Fine-tuning disrupts instruction following. Full fine-tuning on domain-specific data frequently degrades the model's safety behaviors and instruction following quality. The paper's post-training pipeline is designed to preserve these while adding capability. When you add a fine-tuning stage on top of the released Llama 3 weights without going through the full post-training pipeline, you're overwriting some of what the post-training bought. LoRA mitigates this more than full fine-tuning, but it doesn't eliminate it. Test instruction following and edge case behavior on your fine-tuned model, not just task performance.
When not to use Llama 3
When you need a model smaller than 8B. The 8B model is already overbuilt for many classification and extraction tasks. Phi-3 Mini (3.8B), Gemma 2B, and similar smaller models have been explicitly trained for edge deployment and on-device inference. If you're targeting latency under 20ms or running on CPU, Llama 3 8B is not your model regardless of what the benchmarks say.
When you need dense multilingual support. If your application serves users in Arabic, Hindi, Korean, Japanese, or any language that isn't in the top 10 by web presence, you will likely get better results from models trained with multilingual-first data pipelines (mT5, BLOOM, or domain-specific fine-tunes from academic groups focused on those languages).
When context length isn't your constraint. Llama 3's 128K context comes with the KV cache costs described above. If your application uses contexts under 8K and you're paying for serving infrastructure, there are more cost-efficient choices. The 128K capability doesn't cost you nothing even when you don't use it — the model's attention patterns were shaped by training on long contexts, and that shapes the parameter budget.
When you can't verify your fine-tuning pipeline. The released Llama 3 models are the output of a carefully sequenced multi-round post-training pipeline. If you're fine-tuning without the ability to audit reward model calibration, run rejection sampling, or do even lightweight human preference labeling, you may get surface-level capability improvements that mask degradation on safety, edge cases, and instruction following. Fine-tuning a frontier model on narrow task data isn't free — it has costs that only show up when you evaluate comprehensively.
What the paper actually gives you
Llama 3 is important less because it achieved frontier performance and more because it showed that getting there is a systems engineering problem as much as a research problem. The architecture didn't change. What changed was data quality infrastructure, training scale, and a multi-round post-training pipeline that treats capability and alignment as jointly optimized objectives rather than sequential steps.
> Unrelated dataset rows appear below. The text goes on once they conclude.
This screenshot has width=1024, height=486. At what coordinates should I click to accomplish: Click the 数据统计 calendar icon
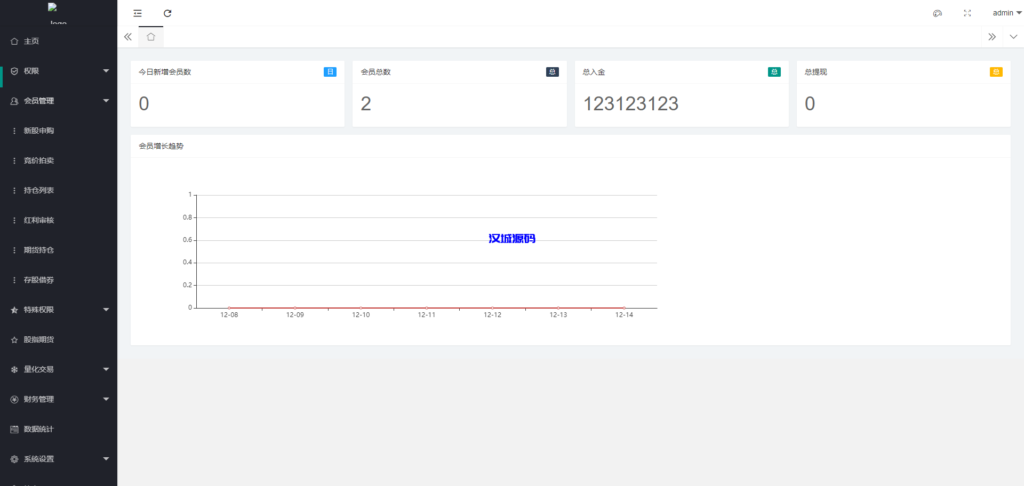(x=14, y=429)
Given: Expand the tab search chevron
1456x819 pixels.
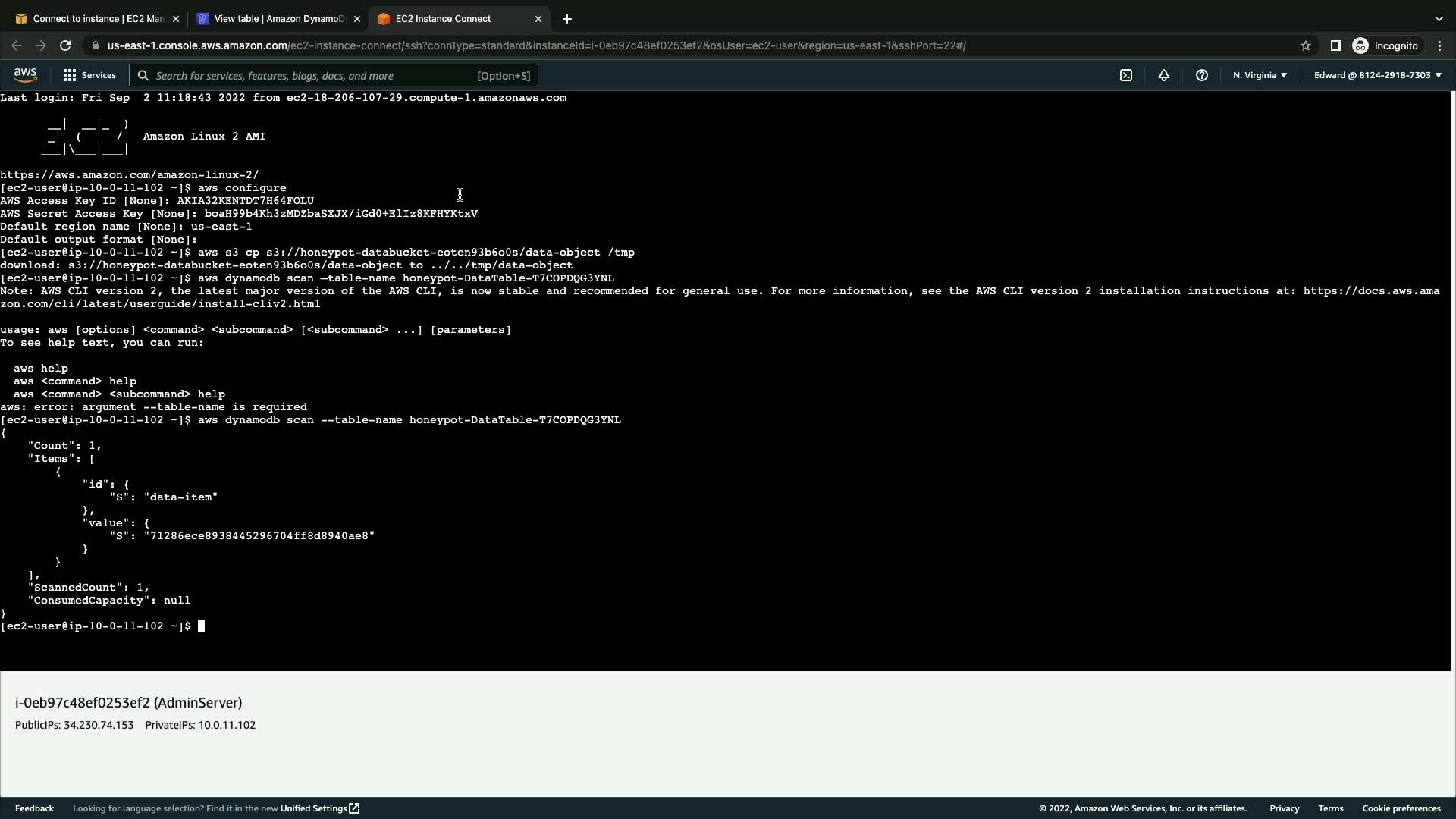Looking at the screenshot, I should coord(1439,19).
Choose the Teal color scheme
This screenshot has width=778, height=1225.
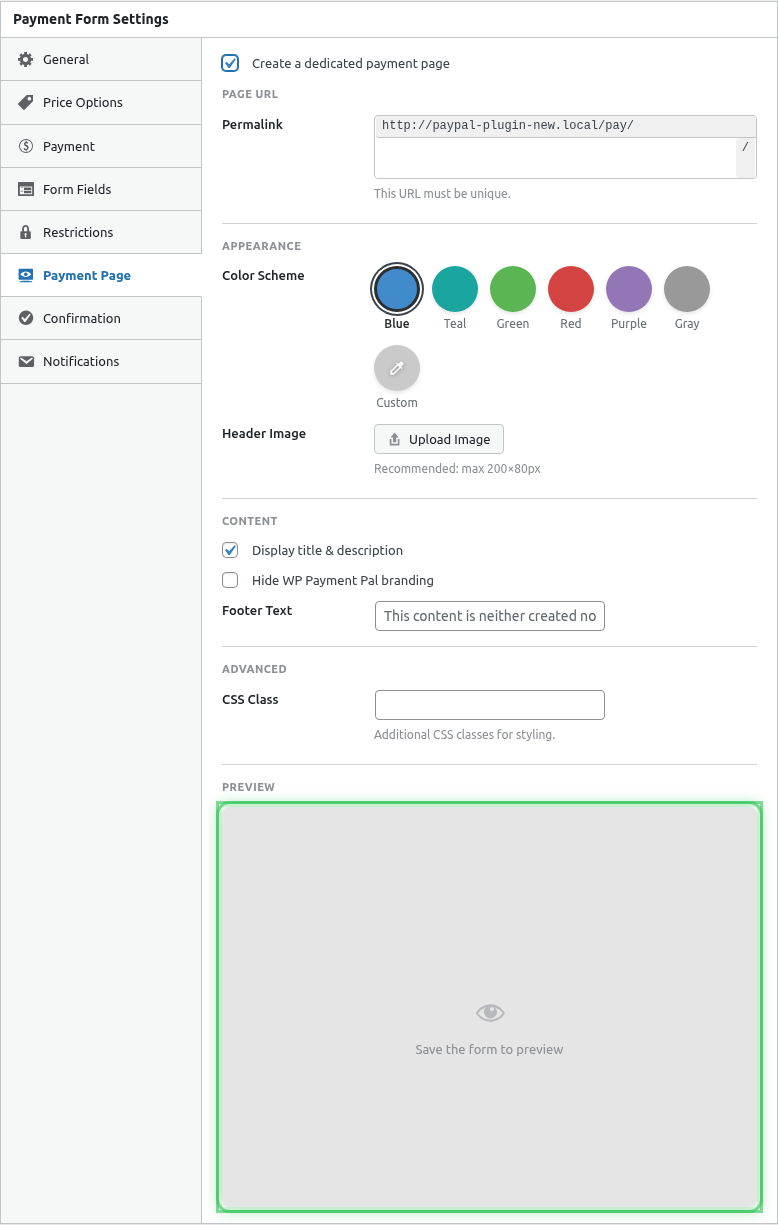[x=454, y=288]
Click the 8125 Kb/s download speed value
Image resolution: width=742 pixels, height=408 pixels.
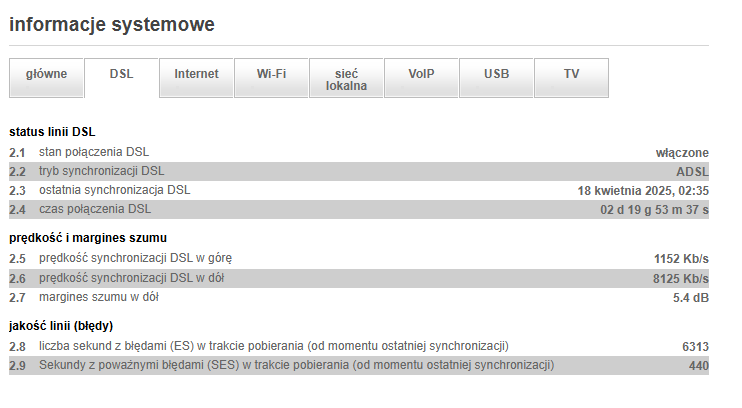click(x=681, y=278)
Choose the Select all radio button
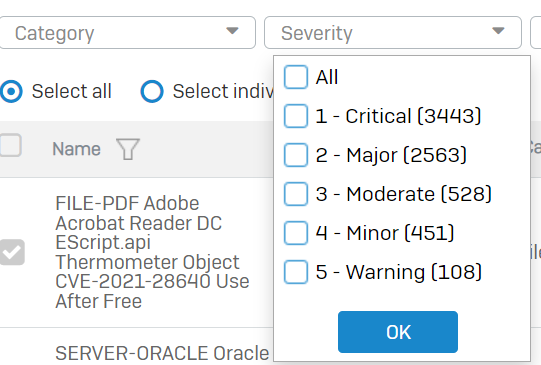Viewport: 541px width, 365px height. (11, 91)
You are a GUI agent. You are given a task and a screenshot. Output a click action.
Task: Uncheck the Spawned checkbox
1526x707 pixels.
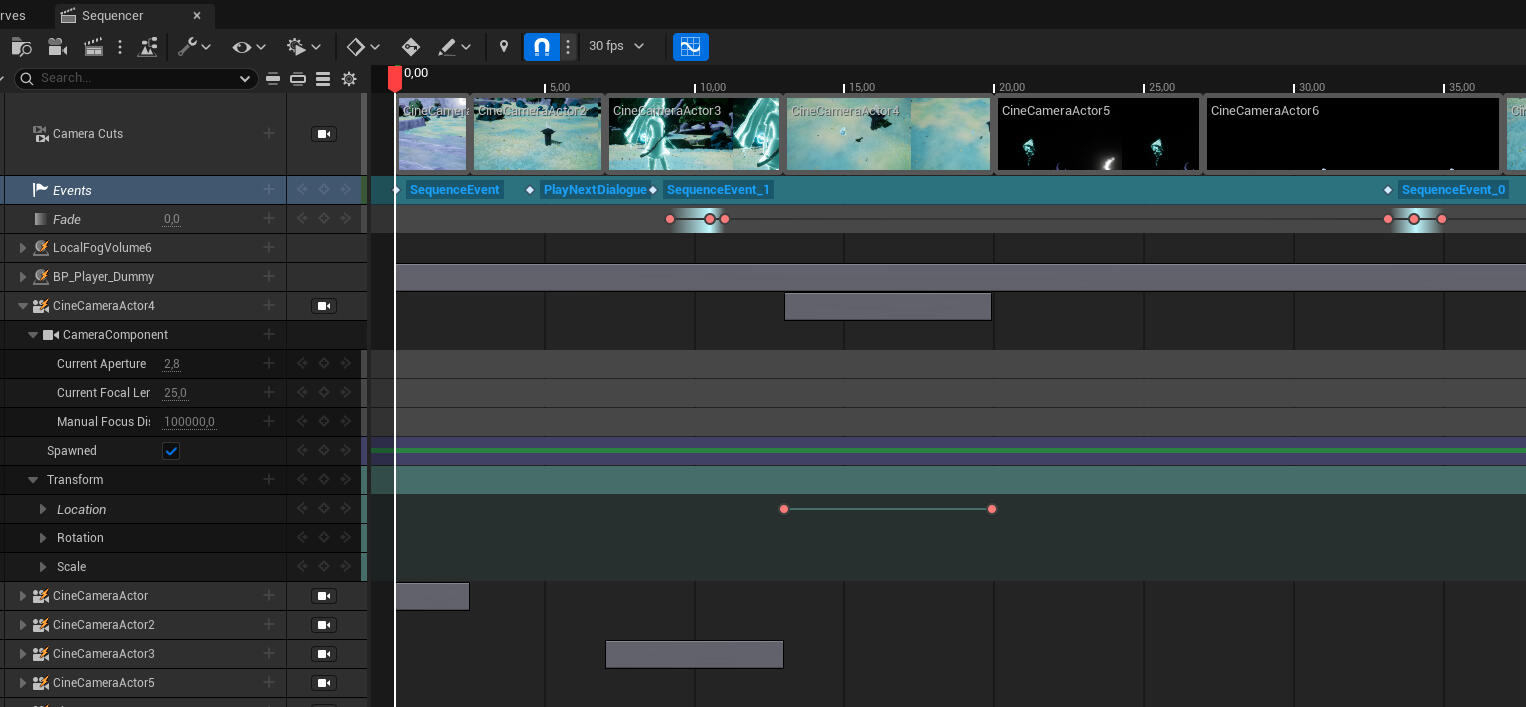point(171,451)
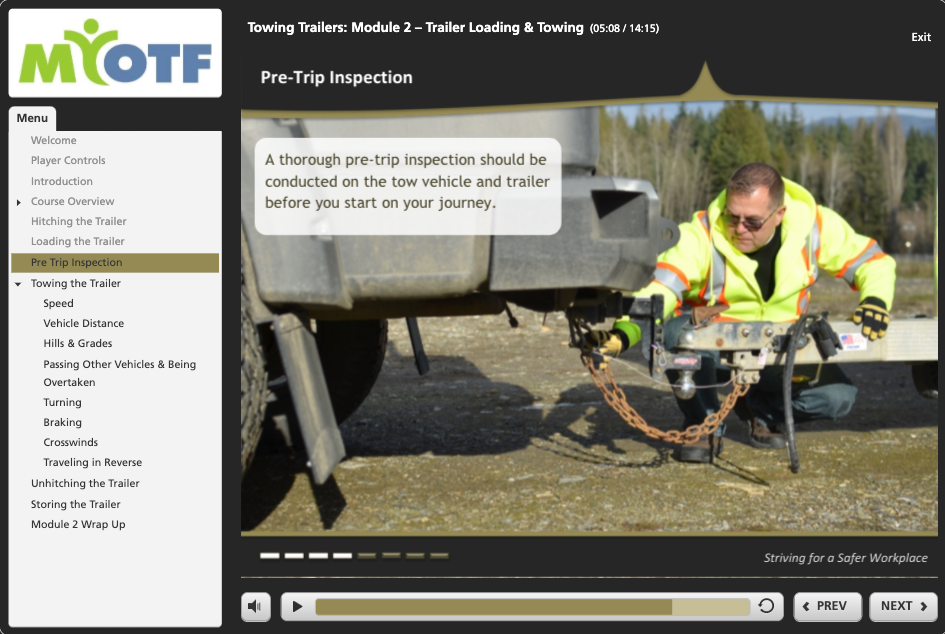Go back with the PREV button
Screen dimensions: 945x634
coord(827,606)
The "overtrain small models" insight is the one I return to most. The instinct in production ML is to use the largest model you can afford to serve. Llama 3 argues the opposite for inference-intensive workloads: train a smaller model to a much higher token count, and you get competitive capability at a fraction of the serving cost. The 8B model trained to 15T tokens beats a lot of models that were trained at 4–5× the parameter count with 10× fewer tokens.
For the debugging situation that sent me back to this paper: the fine-tuning failure was synthetic data without human verification, combined with an RM trained on out-of-distribution prompts. Both are problems the Llama 3 paper explicitly describes and addresses in its post-training pipeline. The paper won't give you the pipeline — Meta didn't open-source that — but it tells you enough about the failure modes to design your own.
The Llama 3 Herd of Models — Dubey et al., Meta AI Research. arXiv:2407.21783, July 2024.